**EXTRACT PROVIDED**
☆ ☆ ☆ ☆ ☆
Skip to main content
erikpinpointdigital
Participating Frequently
December 13, 2018
Question

CFSpreadsheet: Simultaneous reads causing blocking situation

  • December 13, 2018
  • 2 replies
  • 2606 views

I have an application that allows users to upload multi-worksheet Excel files.  I use CFSpreadsheet to parse these files and import the data.  The processing can take anywhere from a minute to several minutes.  The first worksheet contains data that dictates which additional worksheets require processing during the import.

While doing some load testing, I noticed that if two users upload files, the second user has to wait for the first user process to finish before it works.  I have added CFLOG statements throughout my application, and done some simplified test scenarios (where I just read one worksheet and dump the result) that prove to me there is a blocking situation.  Has anyone else seen this situation?  Is there a way around this?

This topic has been closed for replies.

2 replies

BKBK
Community Expert
Community Expert
December 16, 2018

Hi erikpinpointdigital​, the execution of your 2 CFM files was not single-threaded. In fact, the threads that ran the pages were, respectively,  ajp-bio-8014-exec-104 and ajp-bio-8014-exec-87.
☆ ☆ ☆ ☆ ☆
**TASK DETAILS**
Can you write out, word for word, the part of the CFSpreadsheet forum thread that begins at the words "While doing some" and stops after "closed for replies."?

**GIVEN MATERIAL**
☆ ☆ ☆ ☆ ☆
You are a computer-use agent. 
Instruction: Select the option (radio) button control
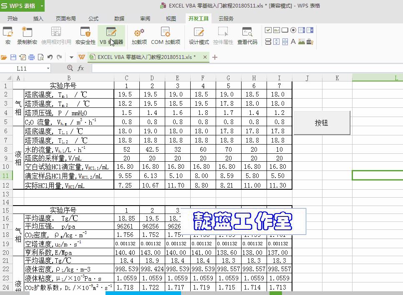tap(292, 30)
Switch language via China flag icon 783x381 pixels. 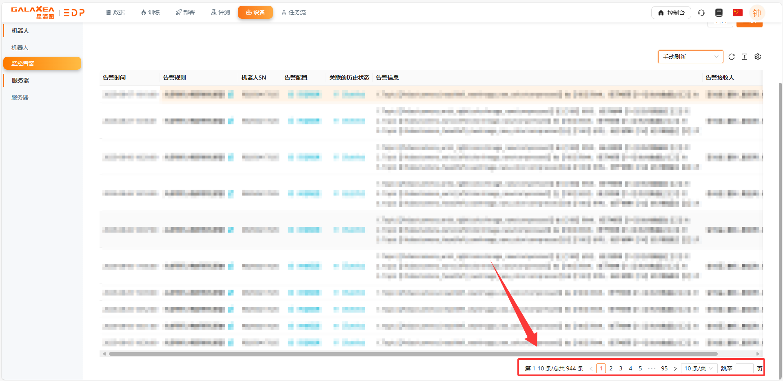[x=737, y=13]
☆ ☆ ☆ ☆ ☆
**FULL OUTPUT**
While doing some load testing, I noticed that if two users upload files, the second user has to wait for the first user process to finish before it works.  I have added CFLOG statements throughout my application, and done some simplified test scenarios (where I just read one worksheet and dump the result) that prove to me there is a blocking situation.  Has anyone else seen this situation?  Is there a way around this?

This topic has been closed for replies.